Вот Зощенко флегматически повествует о том, как в 83 году до нашей эры негодяй Сулла чужими руками истреблял приверженцев Мария, платя за каждого убитого по двенадцати тысяч динариев («около пяти тысяч рублей золотом», переведут нам на русский язык и на российскую валюту).
«Эта высокая цена столь подействовала на воображение граждан, что (история рассказывает) «убийцы ежечасно входили в дом Суллы, неся в руках отрубленные головы».
Мы приблизительно представляем себе, как это было.
— Сюда, что ли? С головой-то… — говорил убийца, робко стуча в дверь.
Господин Сулла, сидя в кресле в легкой своей тунике и в сандалиях на босу ногу, напевая легкомысленные арийки, просматривал списки осужденных, делая там отметки и птички на полях.

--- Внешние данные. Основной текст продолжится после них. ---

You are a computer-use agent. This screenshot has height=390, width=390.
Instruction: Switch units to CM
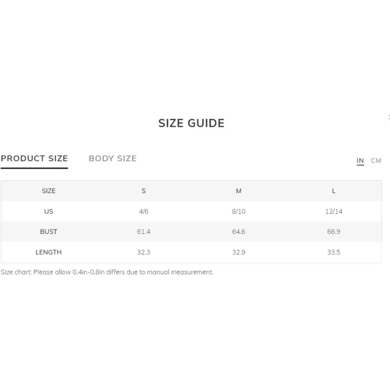376,161
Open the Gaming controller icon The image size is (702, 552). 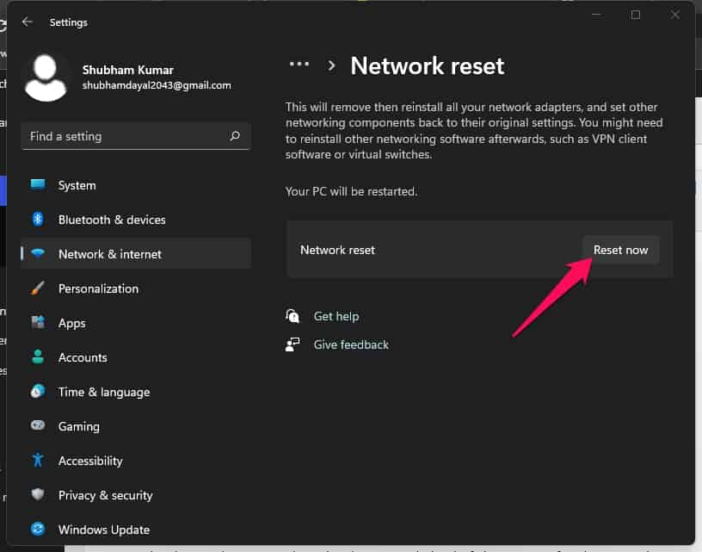click(x=38, y=426)
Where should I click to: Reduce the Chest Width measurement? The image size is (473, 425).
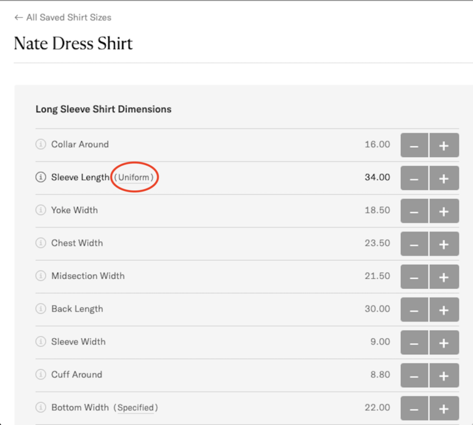(414, 244)
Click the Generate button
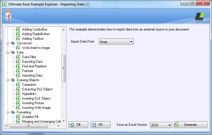Screen dimensions: 212x135 tap(190, 125)
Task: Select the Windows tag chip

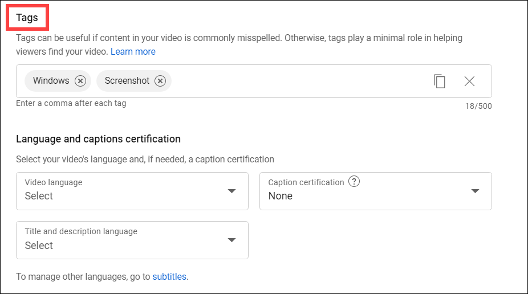Action: pos(51,81)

Раб почтительно докладывал:
— Там опять явились… с головой… Принимать, что ли?
— Зови.
Входит убийца, бережно держа в руках драгоценную ношу.

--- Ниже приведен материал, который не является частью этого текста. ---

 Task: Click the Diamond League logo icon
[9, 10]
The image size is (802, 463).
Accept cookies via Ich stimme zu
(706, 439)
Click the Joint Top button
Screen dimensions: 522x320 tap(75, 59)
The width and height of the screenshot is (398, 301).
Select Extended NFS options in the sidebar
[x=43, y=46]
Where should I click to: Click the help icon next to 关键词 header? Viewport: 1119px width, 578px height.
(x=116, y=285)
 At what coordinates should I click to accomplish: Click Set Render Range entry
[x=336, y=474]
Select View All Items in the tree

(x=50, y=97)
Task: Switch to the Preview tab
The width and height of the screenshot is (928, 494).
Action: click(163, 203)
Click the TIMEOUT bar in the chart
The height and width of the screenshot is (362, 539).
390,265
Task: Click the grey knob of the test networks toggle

— Позволь, — говорит Сулла. — Ты чего принес? Это что?
— Обыкновенная-с голова… Как велели приказать…
— Велели… Да этой головы у меня и в списках-то нет. Это чья голова? Господин секретарь, будьте любезны посмотреть, что эта за голова.

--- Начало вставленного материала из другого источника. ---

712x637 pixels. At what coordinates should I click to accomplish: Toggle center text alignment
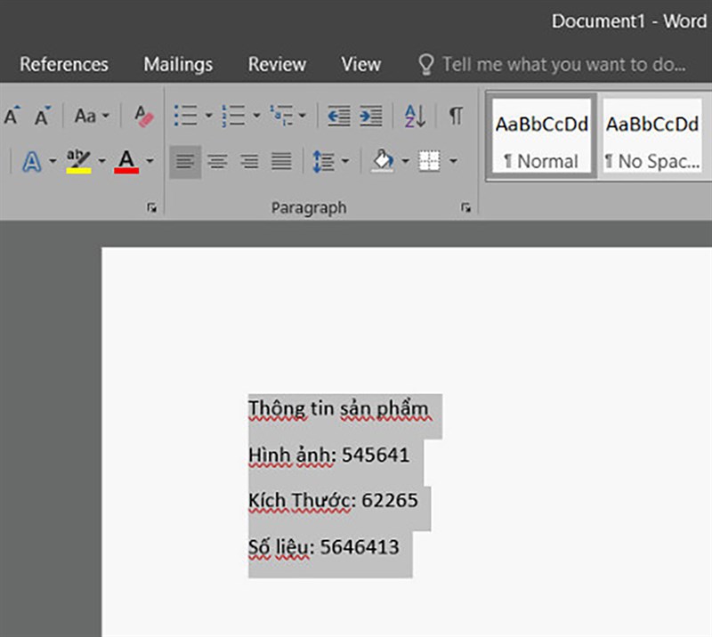tap(217, 161)
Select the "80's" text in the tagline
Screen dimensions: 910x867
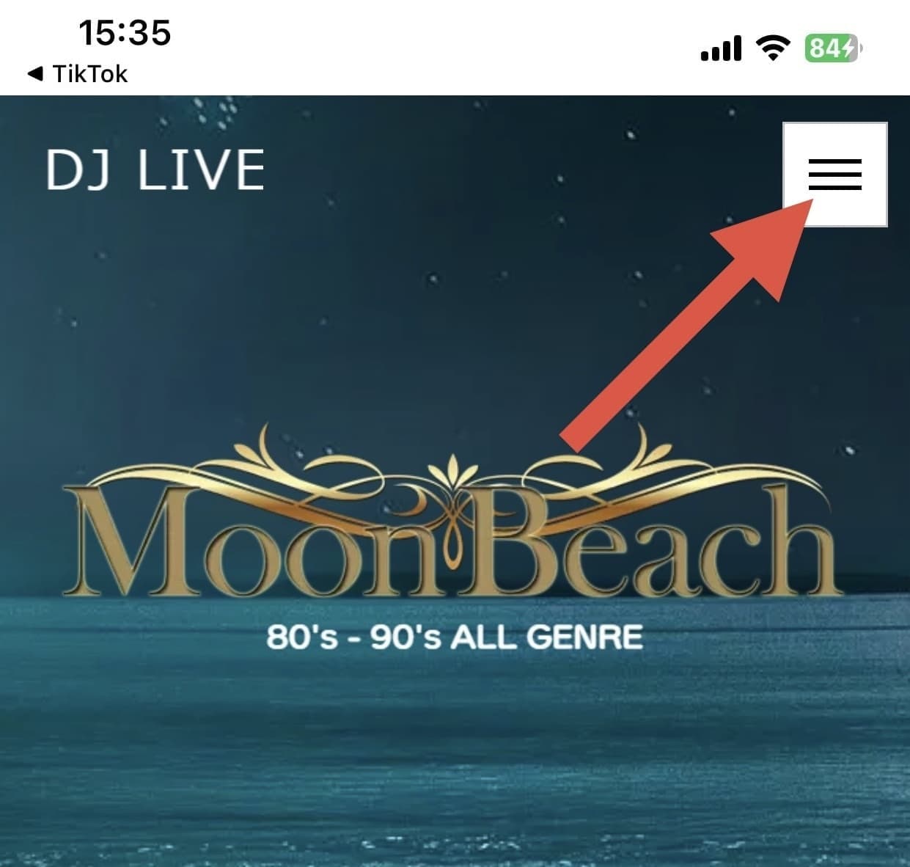(x=301, y=637)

— Какая-то, видать, посторонняя голова, — говорит секретарь, — не могу знать… Голова неизвестного происхождения, видать, отрезанная у какого-нибудь мужчины.
Убийца робко извинялся:
— Извиняюсь… Не на того, наверно, напоролся. Бывают, конечно, ошибки, ежели спешка. Возьмите тогда вот эту головку. Вот эта головка, без сомнения, правильная. Она у меня взята у одного сенатора.
— Ну, вот это другое дело, — говорил Сулла, ставя в списках галочку против имени сенатора. — Дайте ему там двенадцать тысяч… Клади сюда голову. А эту забирай к черту. Ишь, зря отрезал у кого-то.
— Извиняюсь… подвернулся…
— Подвернулся… Это каждый настрижет у прохожих голов — денег не напасешься».
«Уж не пародия ли он», этот Сулла, говорящий языком зощенковского же банщика, — припомним:
«Подаю банщику веревку — не хочет.
По веревке, — говорит, — не выдаю. Это, говорит, каждый гражданин настрижет веревок — польт не напасешься».
Думаю, нет, все-таки — не пародия. Вот, впрочем, и еще пример:
«А приехал в то время в Россию немецкий герцог, некто Голштинский…»
Вновь — перекличка с другим, бытовым, современным рассказом:
«А был там у меня в этих краях один приятель. Очень прекрасный грузин. Некто Миша».
Но дальше:
«И вот он приехал. Наверное, расфуфыренный. В каких-нибудь шелковых штанах. Банты. Ленты. Шпага сбоку. Сам, наверное, длинновязый. Этакая морда красная, с рыжими усищами. Пьяница, может быть, крикун и рукосуй».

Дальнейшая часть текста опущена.